Spettabili seguaci, fedeli che dalle prime puntate di questa rubrica leggete le mie umili parole sulle comparse di Peaky Blinders. Eccoci anche oggi con l’intento di decantare una follia diversa da quella di Alfie Solomons, diversa persino da quella di Thomas Shelby. La vittima che oggi imprigioniamo tra gli intrecci narrativi del nostro tempo è Arthur Shelby. L’incarnazione primordiale dell’istinto umano frenato ogni volta da inibizioni diverse.
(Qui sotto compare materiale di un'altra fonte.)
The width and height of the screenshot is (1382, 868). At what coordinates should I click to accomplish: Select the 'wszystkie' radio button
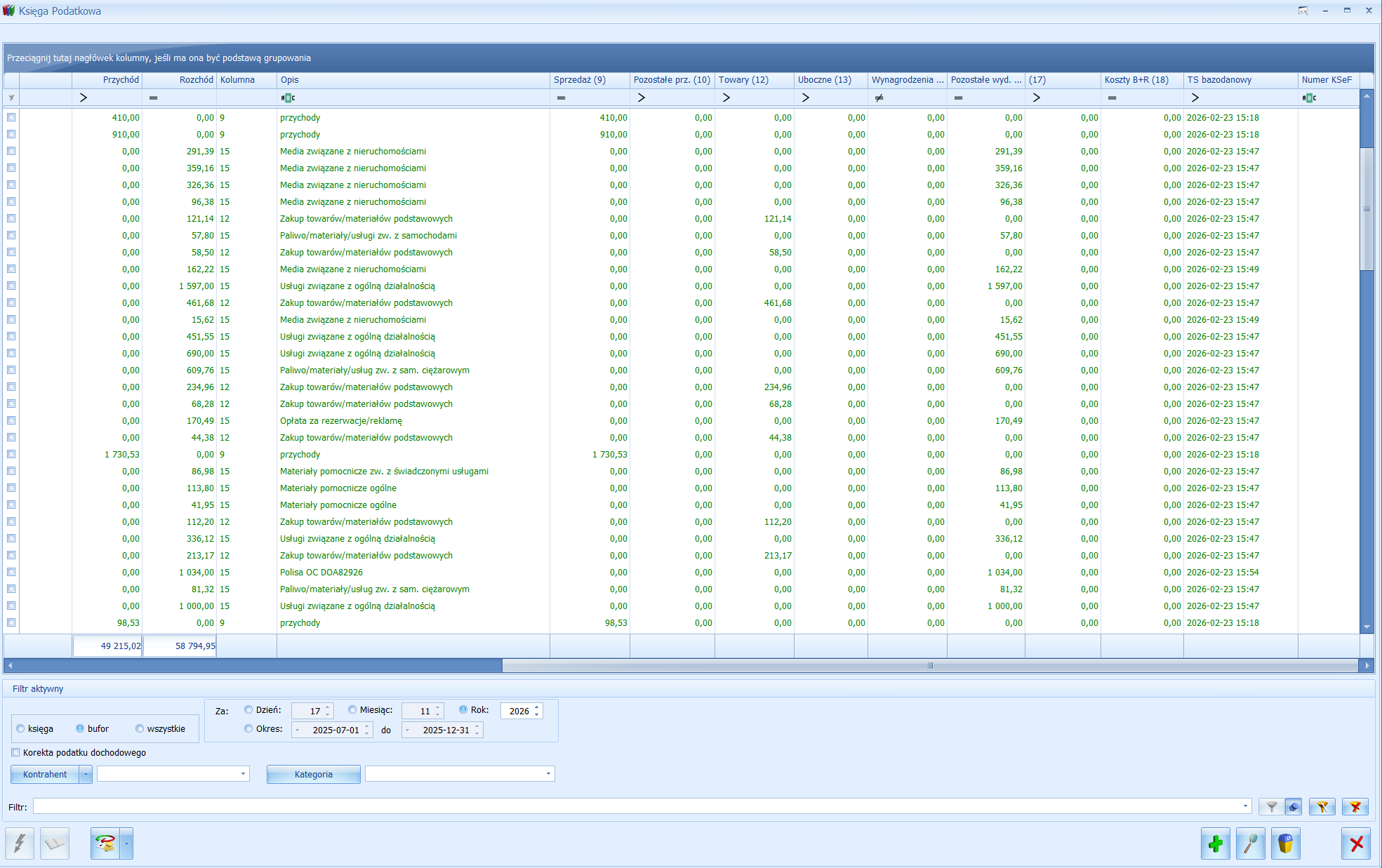point(140,729)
La sua famiglia, sua moglie, la calma fin troppo ostentata della società. Arthur arresta la sua personalità, fino al momento in cui diventa davvero quello che è sempre stato, uno degli uomini cardine di Peaky Blinders.
Mi riferisco a un episodio in particolare. Ricorderete quello dell’ultima stagione che ci ha scosso e fatto tremare tutti. Era chiaro come le nostre emozioni fossero in quel momento uguali e sovrapponibili per intensità. Quell’istante ha dato ai nostri cuori lo spavento ottimale per considerarlo ancora più importante per la trama tutta. Ecco, allora tutti noi abbiamo sussultato per minuti interi e poi ripreso a respirare. Abbiamo gioito come se questa serie fosse la realtà. Senza regole di narrazione, senza effetti scenografici, siamo stati vittime di un inganno ben riuscito.
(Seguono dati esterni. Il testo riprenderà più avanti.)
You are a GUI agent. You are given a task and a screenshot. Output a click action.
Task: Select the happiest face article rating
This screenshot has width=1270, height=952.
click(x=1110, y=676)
Ma cosa ci ha spinti, noi bipedi sgualciti, ad avere questa reazione così selvaggia, degna di un animale spaventato, così incongrua rispetto alla nostra solita pacatezza? La storia di un uomo, forse, condannato all’oscurità di un’ombra forzata. Il mai primo del suo nome. Il fratello di sangue di un protagonista che non ha rivali, se non lo stesso Alfie Solomons. Dinanzi a cotanto protagonismo, Arthur ha solo bisogno di non essere lasciato in canina solitudine. Eppure è così che tutto comincia a scendere verso il basso, come un picco negativo di matematica natura. È stata presa la decisione sbagliata, l’unica che non si doveva prendere. E come sempre accade a rimetterci è l’ombra e non la persona. Anche qui, la sua personalità cambia, diventa fragile, distrutta e contaminata.
Tocca a lui, e solo a lui riprendersi dal dolore continuo che non smette di ardere nella sua mente. Non ha mai potuto evitare di dare soddisfazione a una sua voglia ingrata e maliziosa, bere gli procura silenzio, offuscamento della sofferenza. Come l’alcol nessun’altra cosa, neanche l’amore di sua moglie.
Troppo poco si parla di come sia stato lasciato indietro quest’uomo. E di come, nonostante l’umana carezza della consorte l’abbia risollevato un pochino, sia stato lasciato nel limbo dell’autodistruzione. Da solo è riuscito a distruggersi e da solo è riuscito a uscirne.
Abbiamo accennato poc’anzi a sua moglie. La sua presenza non ha guarito Arthur in quel periodo di problematica sopravvivenza. Almeno fino a lì sono sempre sembrati inadeguati, incompatibili quasi, i due coniugi. Ma lungi da me mettere zizzanie tra due innamorati. Certo è che sembra quasi che Arthur voglia scappare e rinnegare la natura che lo rende com’è scegliendo ogni giorno lei. Impostata come elemento stabile all’interno di Peaky Blinders, la moglie è forse il pilastro di cui tutti si servono per deviare dalla normalità. È servita ad Arthur dopo la guarigione come punto di forza, serve agli altri come punto di partenza dal quale non partire mai. Avrete inteso come io creda che lei sia sufficientemente babbalona per essere menzionata nella storia di quest’uomo.
Possiamo ora tornare a quel fatidico episodio dell’ultima stagione (finora trasmessa). L’abbiamo visto tornare in vita come qualcosa che credevamo di aver già perso. Quegli istanti passati con il solo ricordo nella mente ci hanno donato consapevolezza. È il protagonista di una storia drammatica, quella dei Peaky Blinders, non essendo solo una comparsa, ma un uomo da cui dipendere per il proseguo della trama.